Menurut Presiden, pemerintah telah menghentikan 7.000-13.000 kapal yang selama ini mencuri ikan di perairan Indonesia. Namun, peningkatan produksi perikanan tangkap kurang signifikan.
Produksi ikan tangkap Indonesia selama 2011-2014 berkisar dari 5,7 juta ton sampai 6,48 juta ton. Sejak 2015, Kementerian Kelautan dan Perikanan melakukan penertiban kapal-kapal ilegal. Sejalan dengan hal itu, produksi ikan tangkap yang terdata juga meningkat. Tahun 2015-2017, produksinya masing-masing 6,52 juta ton, 6,83 juta ton, dan 6,99 juta ton.
Ikut mendampingi Presiden dalam acara itu adalah Menteri Kelautan dan Perikanan Susi Pudjiastuti, Menteri Perhubungan Budi Karya Sumadi, dan Sekretaris Kabinet Pramono Anung.
Dalam sesi tanya jawab dengan Presiden, para pelaku usaha perikanan tangkap mengungkapkan, pengurusan perizinan sudah lebih cepat dibandingkan periode-periode sebelumnya. Rata-rata pengurusannya makan waktu sekitar sebulan.
Pemerintah telah menghentikan 7.000-13.000 kapal yang selama ini mencuri ikan. Namun, peningkatan produksi kurang signifikan.
Namun, Presiden tidak puas. Lama perizinan yang kisarannya mingguan sampai bulanan masih tergolong lama. Untuk itu, ia menginstruksikan Kementerian Kelautan dan Perikanan serta Kementerian Perhubungan untuk mempercepatnya.
”Perintah saya; bangunlah sebuah sistem untuk perizinan yang cepat, yang urusannya jam. Zaman teknologi informasi kayak gini masih hari, masih minggu. Ndaklah. Apalagi bulan. Ndaklah. Jam!” kata Presiden.
Presiden juga meminta para pelaku usaha jujur melaporkan data kapal dan hasil tangkapannya. Akurasi data penting untuk mengetahui hasil tangkapan ikan sebetulnya di perairan Indonesia.

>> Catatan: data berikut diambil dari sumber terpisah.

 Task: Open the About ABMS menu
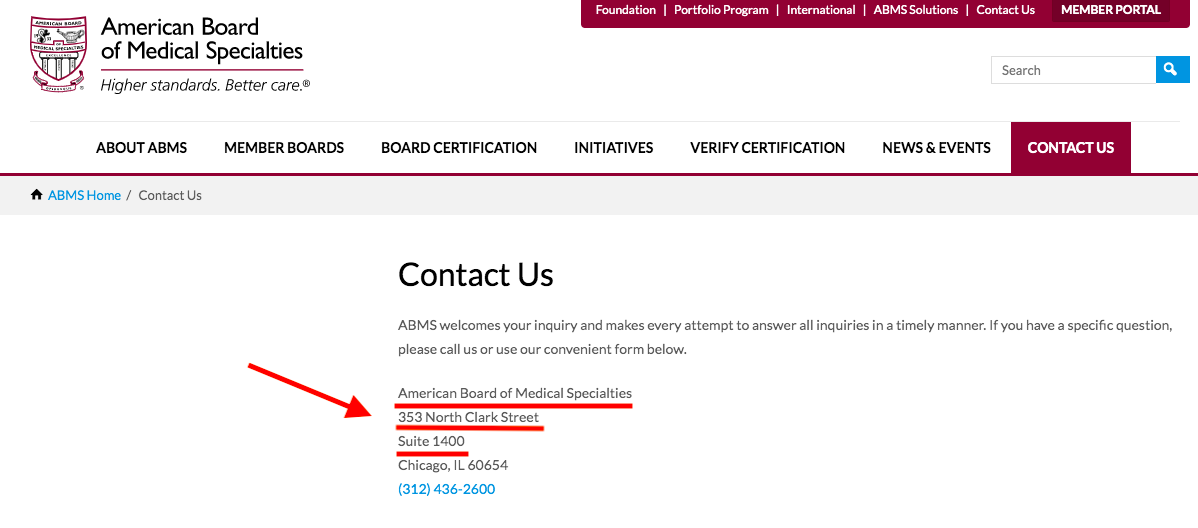[x=141, y=148]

Pada kesempatan yang sama, Susi menyatakan, Indonesia berpotensi menjadi poros maritim dunia dalam hal suplai ikan. Ini mengingat sumber daya perikanan Indoensia melimpah. Namun, kebijakan kelautan perikanan Indonesia tetap akan selalu didasarkan atas prinsip keberlanjutan.
Kini dengan berkurangnya pencurian ikan, Susi melanjutkan, Kementerian Kelautan dan Perikanan (KKP) tengah menata agar perikanan di Indonesia sah, terdata, dan teregulasi. Hasilnya sudah mulai tampak. Di antaranya dalam empat tahun terakhir, produksi perikanan Indonesia yang dulunya hanya diterima 111 negara kini sudah diterima di 147 negara. ”Ini bukti bahwa perikanan Indonesia jauh lebih baik,” kata Susi.

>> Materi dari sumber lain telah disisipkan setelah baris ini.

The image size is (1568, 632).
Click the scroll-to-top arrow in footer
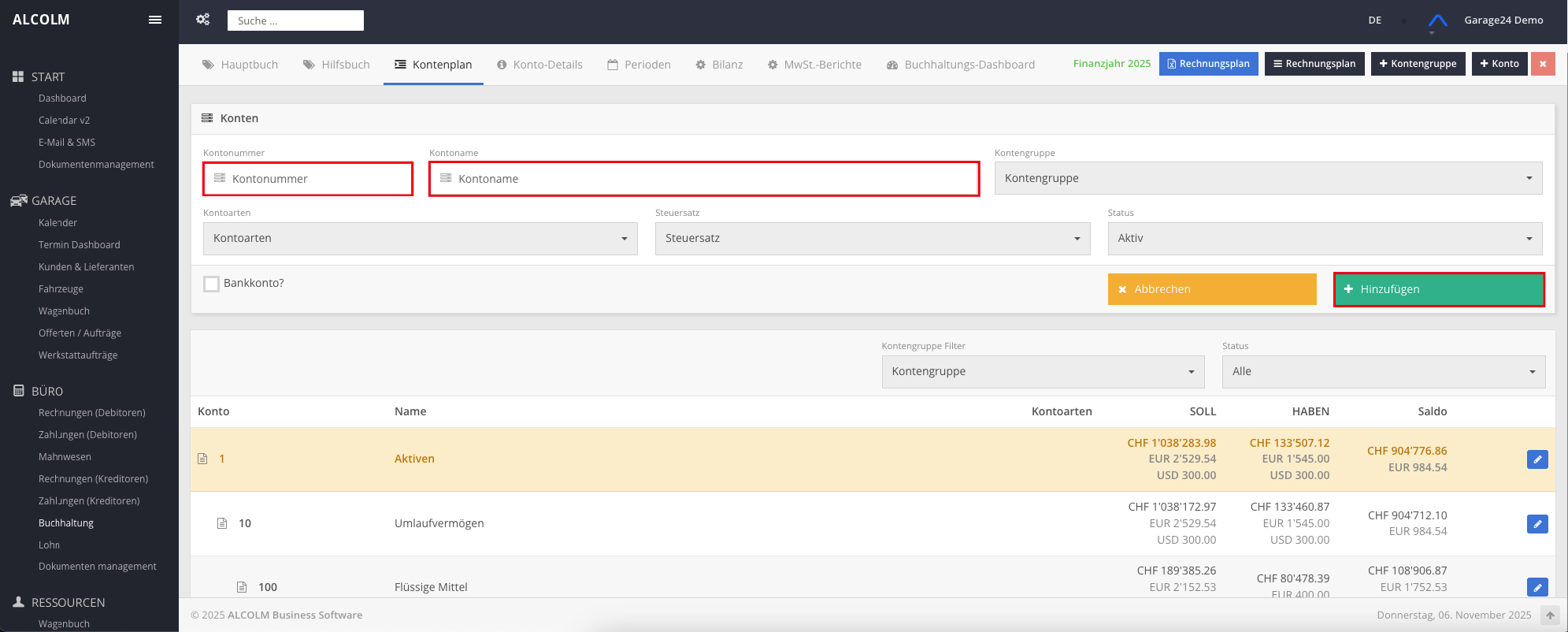pyautogui.click(x=1549, y=615)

Pemerintah, menurut Susi, terus mendorong agar pelaku perikanan nasional menjadi tuan rumah di negeri sendiri. Langkahnya antara lain dengan menutup investasi asing untuk usaha perikanan tangkap dan meningkatkan kapasitas pengawasan agar kapal asing tidak bisa mencuri di wilayah Indonesia.

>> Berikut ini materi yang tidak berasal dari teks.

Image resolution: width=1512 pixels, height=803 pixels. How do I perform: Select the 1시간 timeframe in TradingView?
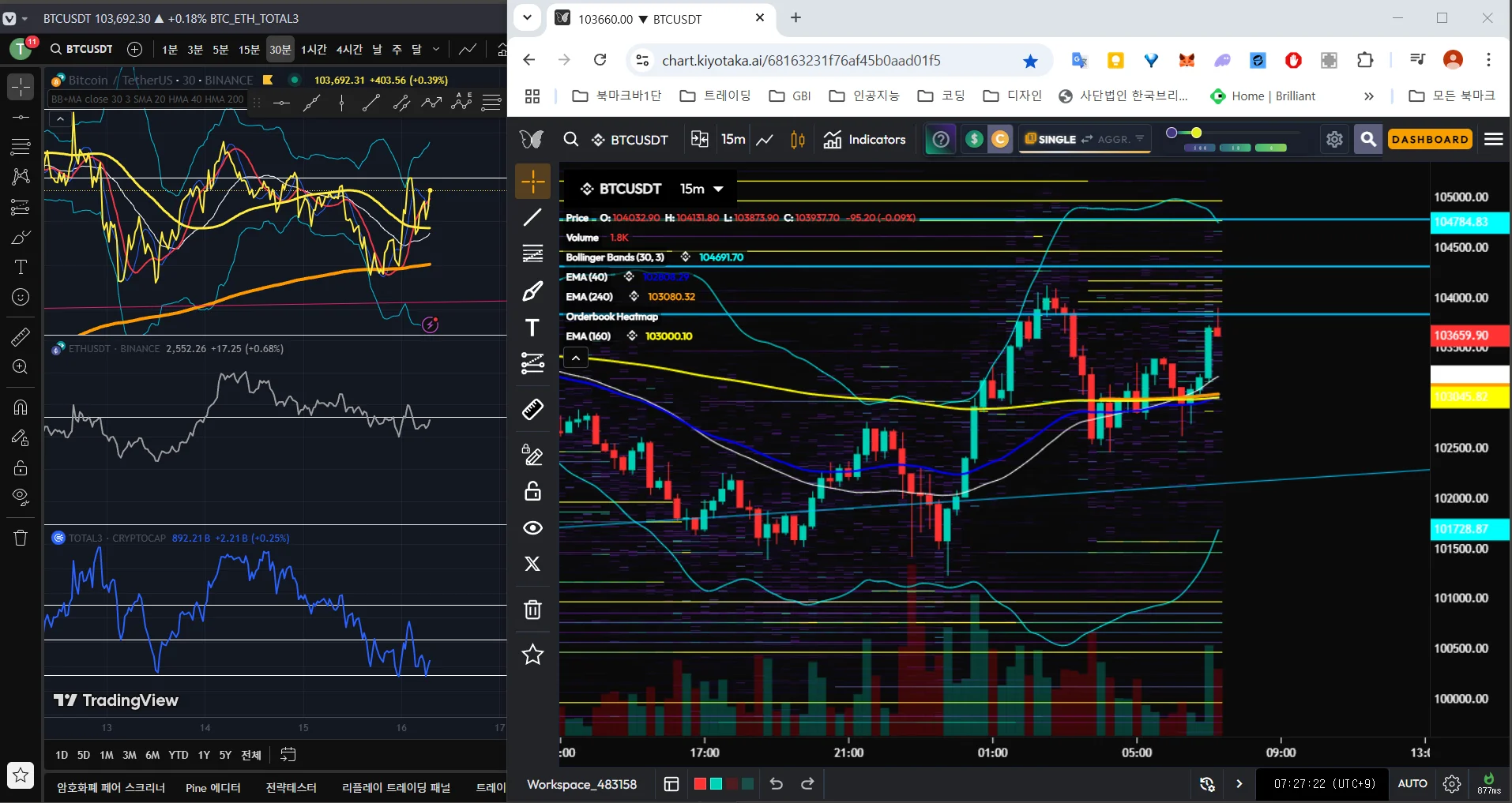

Pemerintah pada 2015 juga memutihkan atas pelanggaran mark down produksi. Insentif untuk pelaku usaha perikanan tangkap di bawah 10 gross ton juga diberikan.
Namun, Susi melanjutkan, evaluasi KKP terhadap kapal perikanan Indonesia selama 2017-2018 masih menunjukkan maraknya pelanggaran. Pelanggaran yang dimaksud adalah laporan hasil tangkapan yang dibuat pelaku usaha di bawah kondisi riil.
Dari evaluasi terhadap 3.558 kapal, 1.203 kapal tidak melaporkan data riil. Setelah diminta memperbaiki data, terjadi kenaikan produksi sebanyak 600.183 ton. Artinya, masih banyak produksi yang tidak dilaporkan. Susi memperkirakan produksi yang tidak dilaporkan di atas 60 persen.
”Ada hasil 2.000 ton cuma ngaku 20 ton. Suruh perbaiki, cuma ngaku 200 ton. Saya mengerti beberapa pengusaha takut konsekuensi pajak. Namun, pajak kan harus masuk juga. Jadi laporan harus benar. Jadi bukan cuma harus legal, melainkan laporannya juga harus benar,” kata Susi menjawab pertanyaan seusai acara.
Akurasi data, Susi menekankan, sangat penting guna menyusun rencana pembangunan ekonomi perikanan Indonesia. Oleh sebab itu, ia bersikukuh tidak akan mengeluarkan izin bagi pelaku usaha yang tidak jujur menyampaikan laporannya.